Great. Thank you. I'll just start with just a high-level question. When you look at your bookings growth rate in Q1 and you think about how you're performing versus other companies, it seems like it's a bit of a difference, your guidance versus other people in the travel industry. So how do you kind of reconcile that? And then, maybe if you could tell us how much better February was versus January, and if you think there was just something really abnormal for the first two months of the year. Thank you.
Hi, Justin, it's Glenn. As you know, our business is very focused on Europe. While we operate globally, our largest market is in Europe, which is currently experiencing a slowdown, as indicated by various macroeconomic indicators and reports from the EU and investment banks predicting the future of European economics. Just yesterday, our Chairman of the Federal Reserve mentioned that they are observing challenges in Europe. This is one factor that marks a difference. On the flip side, if you analyze the main European players, particularly some leading tour operators, you'll find that their numbers align closely with what we're discussing. There are many uncertainties affecting bookings, and these can cause hesitation among consumers. We can discuss general macroeconomic factors, as well as specific issues like Brexit, which brings significant uncertainty, leading people to hesitate on spending. They'll question whether it's a good idea to travel given potential challenges such as foreign exchange fluctuations or ongoing political situations, like the yellow vest protests in France, which make potential travelers reconsider visiting Paris. In Germany, the slowdown in the automotive sector is linked to trade issues, particularly with China and the U.S. In Italy, political instability creates further concerns. Overall, we feel more influenced by European events than a U.S.-based company would be. Regarding February, as David noted, it showed improvement over January, but it remained below December's levels in Europe. That's pretty much the situation. David, would you like to add anything?

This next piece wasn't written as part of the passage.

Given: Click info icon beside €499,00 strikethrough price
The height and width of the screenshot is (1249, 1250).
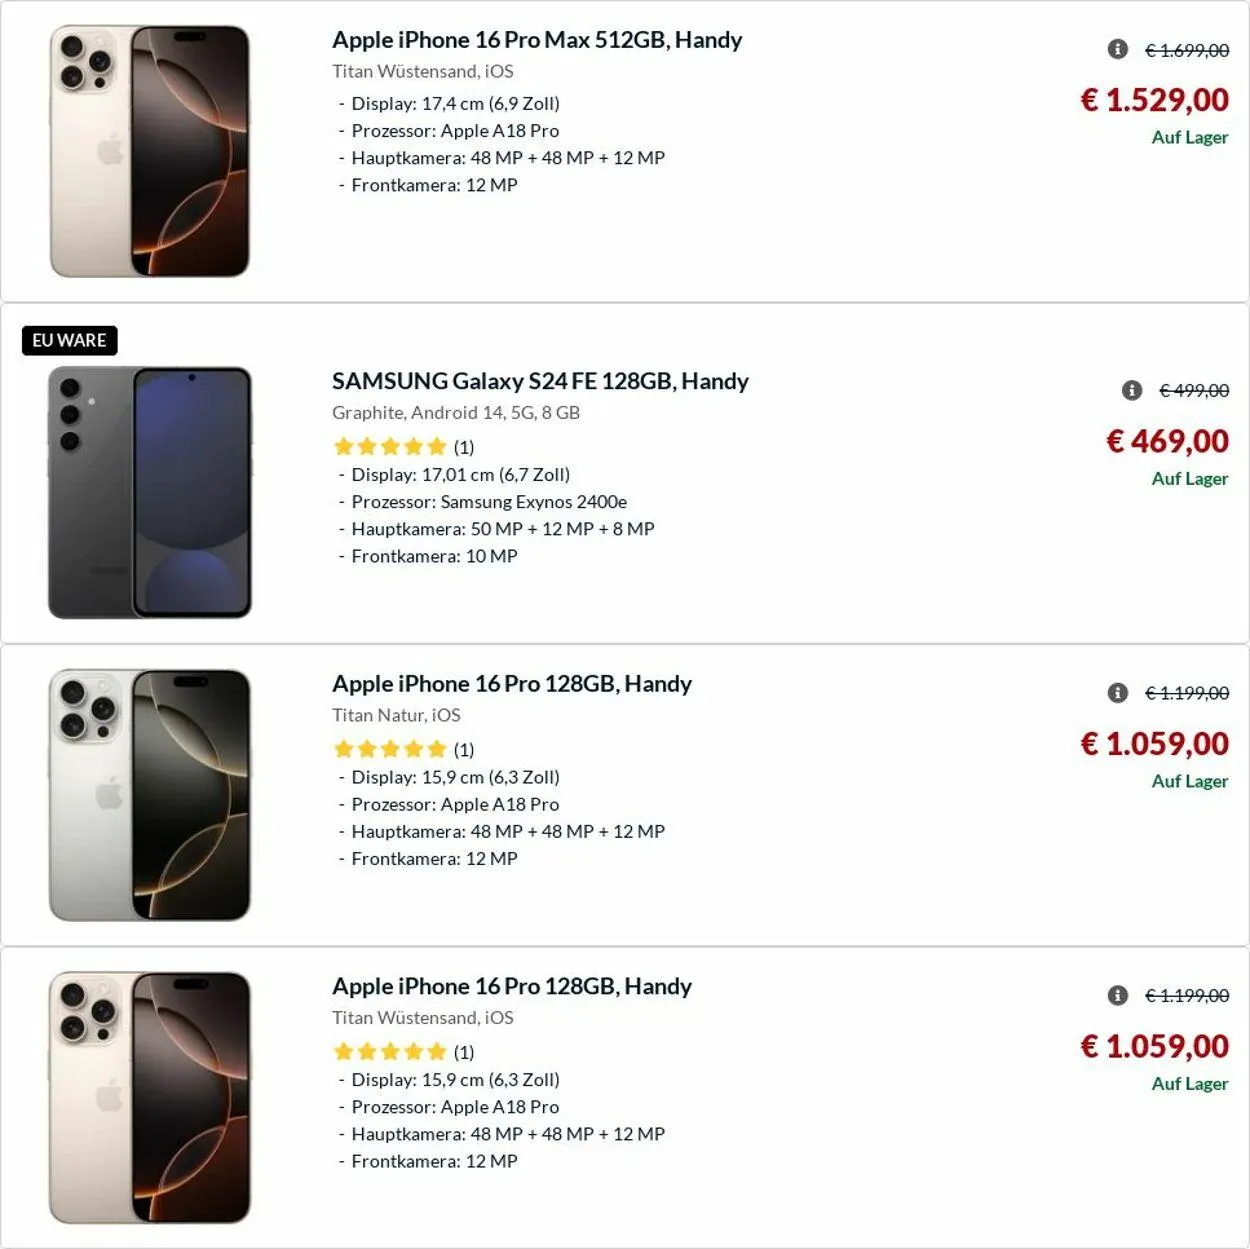Looking at the screenshot, I should pyautogui.click(x=1132, y=390).
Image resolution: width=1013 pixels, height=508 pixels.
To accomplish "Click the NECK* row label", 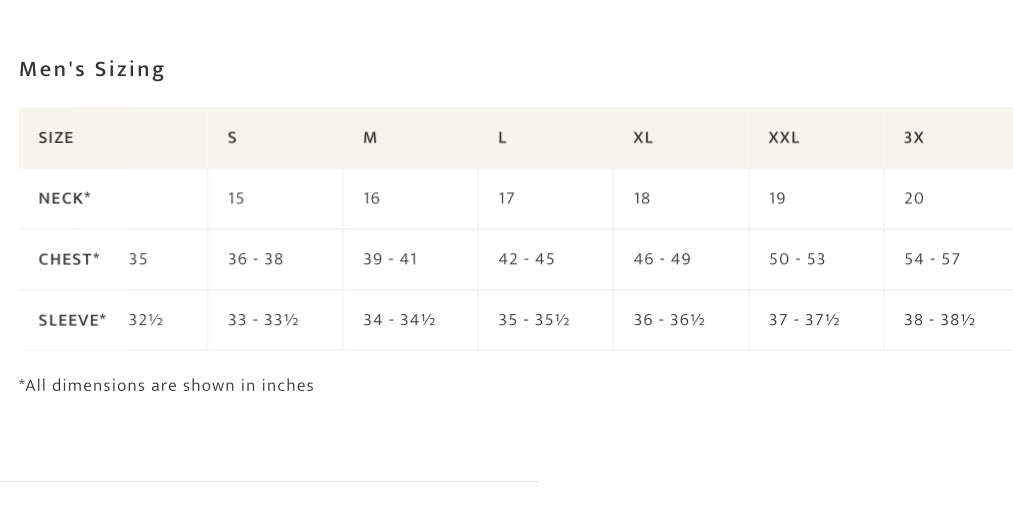I will click(x=65, y=198).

I just want to maybe recap the other comment I made. I think, Glenn, you just talked exactly what I said about Europe. But I also just want to recap, Justin, that you heard that we said this really is an issue that is focused upon Europe and that room night growth in other parts of the world were in line with what we saw in December.
Got it. Thank you.
Operator
Thank you. Our next question is from Mark Mahaney from RBC Capital Markets. Your line is now open.
Thank you for the update on alternative accommodations. I was surprised by how significant its contribution to revenue is. Could you provide more details about its profitability compared to the core business? How much faster is its growth relative to the overall business? Additionally, can you share more information about the specific regions driving that growth in alternative accommodations? Any further insights would be appreciated. Thank you.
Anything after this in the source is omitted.